Shielding of signal leads is the way that I always start an installation. Also, in many instances, running an isolated ground connection for the sensor in the same cable as the sensor signal and power lines. While the standard practice for grounding shields is often the best choice, sometimes grounding the shield at a different point is the cure. My instructions have always been to carry the shield ungrounded until the signal conditioning input is reached, and if there is a problem I will ground it someplace else. That method avoids rework and allows the most flexability in grounding.
Note that these were custom designed and built production testing machines used in industrial factory enviroments. Sometimes the electrical noise could be read on an analog multimeter.
Cabe is busy making parts on his mill with his $12 solution, and everybody is arguing about how to properly shield something.
Why shield? The machine is running, the solution was much cheaper than purchasing wire that may or may not actually solve the problem. I have observed noise from spindle and servo drives that all the shielding, ferrite, and line reactors in the world was not able to solve.
Good job, Cabe. I think your solution is excellent, and appropriate.
Not knowing the particular construction of the motor you refer to - I would assume that the shield connection at the motor end is just continuing the shield connection through to parts on the motor not directly connected to electrical ground. This would keep the noise (pwm is really noisy..) from the motor cables from getting to the encoder/resolver wires in a parallel cable.
I should have been more specific - I was talking about the power cable for a motor. Quoting from one drive manufacturer's installation manual:
The Shield terminal provides a grounding point for the motor cable shield. It must be connected to an earth ground by a separate continuous lead. The motor cable shield should be connected to this terminal on the drive (drive end) and the motor frame (motor end). Use a shield terminating or EMI clamp to connect shield to this terminal.
Motor power cables are the only time I would do this; I would be curious if this might have eliminated the positioning motor and the spindle motor radiated noise.
Single ended encoders will work just fine. Plasma machines with 5V single ended encoders and proper shielding and machine grounding will work just fine. Because of the arc involved in Plasma cutting poor machine grounding can induce pulses in the various electrical circuits and cause damage. And grounding is at times a black art... Machines that run fine in one location with minimal attention to grounding practice won't function in another area without special grounding practice.
If you connect a shield at both ends it becomes a ground wire and can cause even more problems if and when there are gound currents. The purpose of a shield is to block and blead off any external electromagnetic garbage, not to act as a possible conductor. There should be a dedicated ground wire in the motor harness.
Another important thing to consider is GROUND LOOPS. If you have multiple ground paths on a machine you have the potential for different currents to flow in the various ground wires/paths. Then your grounds are no longer at the same reference and wierd and wonderful things can happen like solid state components turning on and off seemingly at random.

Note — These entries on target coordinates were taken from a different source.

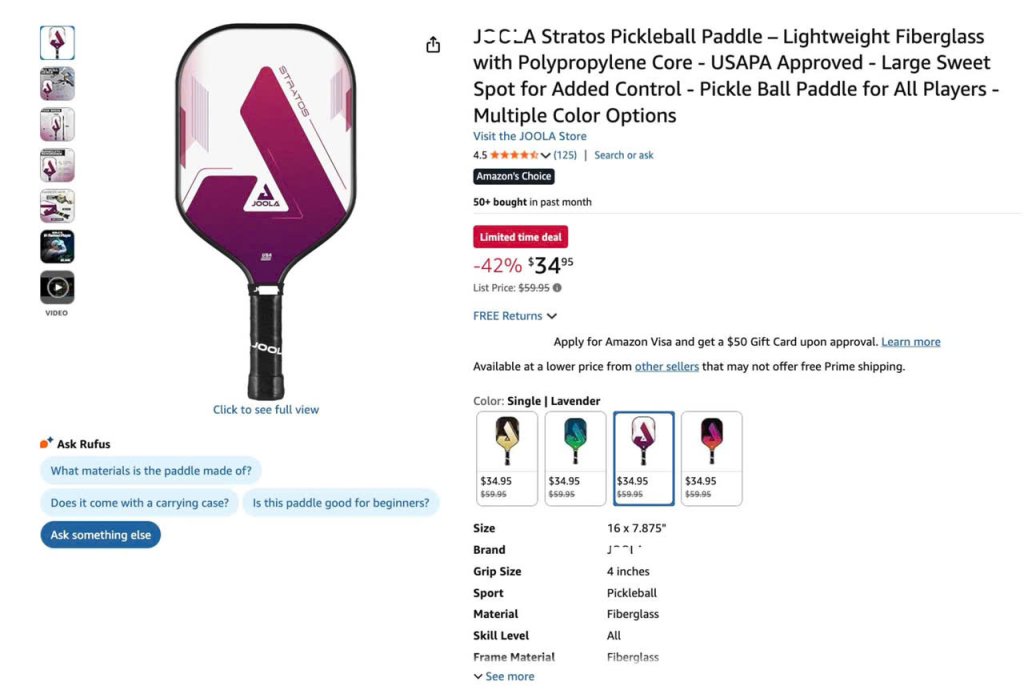
Task: Ask what materials the paddle is made of
Action: (151, 471)
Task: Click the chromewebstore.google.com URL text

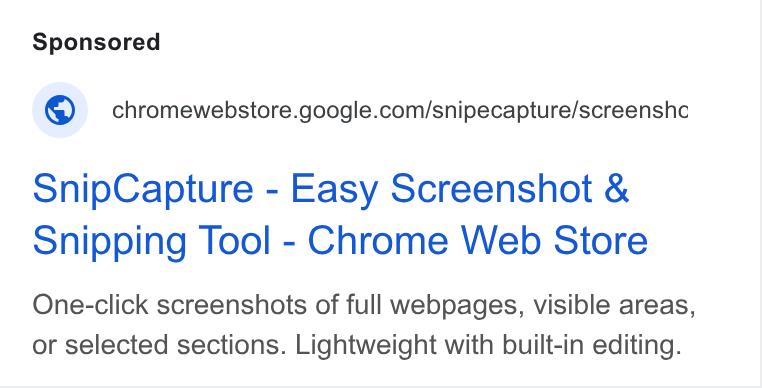Action: coord(399,111)
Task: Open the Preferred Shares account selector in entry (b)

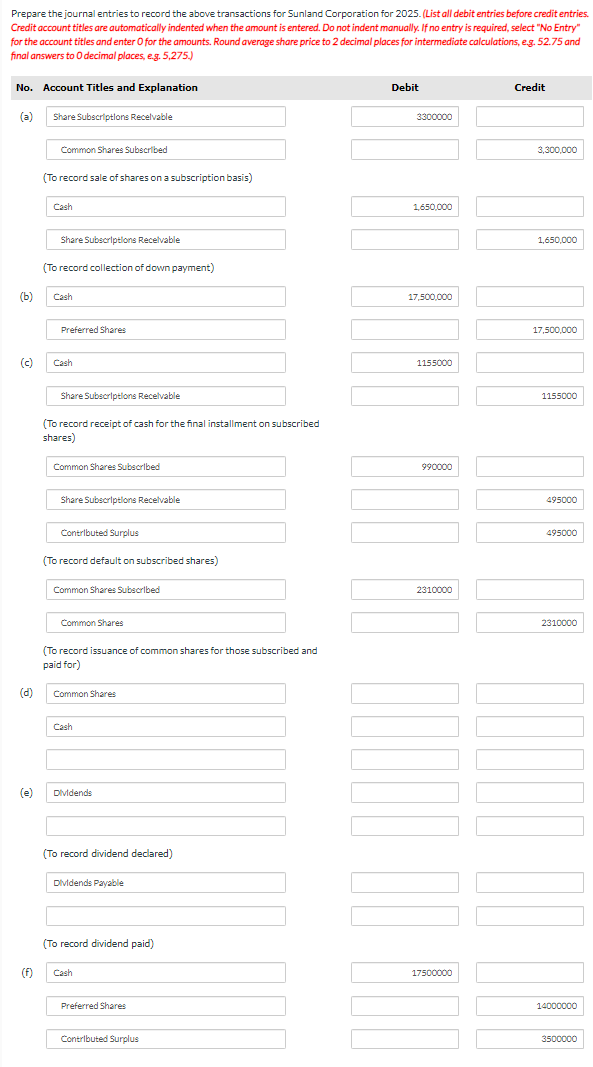Action: point(165,329)
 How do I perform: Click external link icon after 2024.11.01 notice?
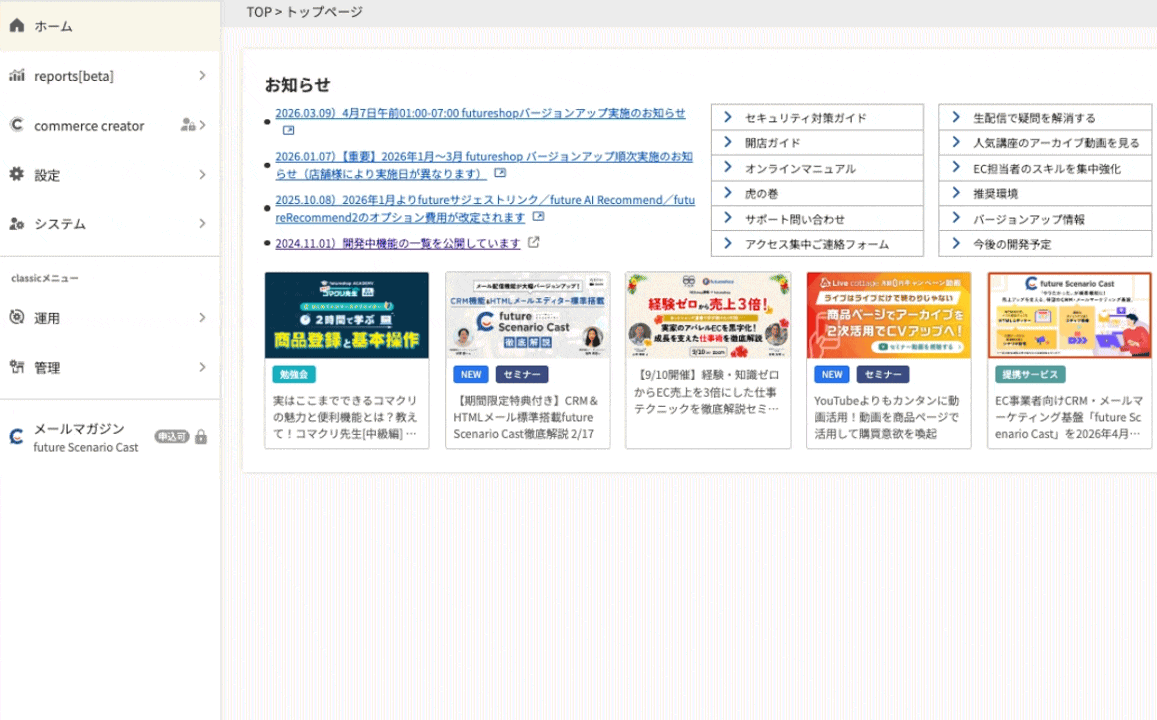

Just wondered if you considered using a 4-20-mA current loop in place of the voltage signals. Current loops are not susceptible to electrical noise that can scramble voltage signals. Avago Technologies has 8-pin DIP optically coupled 20-mA transmitters and receivers that simplify current-loop circuits and provide isolation, too. Texas Instruments has at least one 20-mA transmitter.
I have driven a teletypewriter (circa 1978) with a 20-mA current loop over almost a quarter of a mile of wire. Granted, at 110 baud. But in short-distance wires, you can get a high data rate.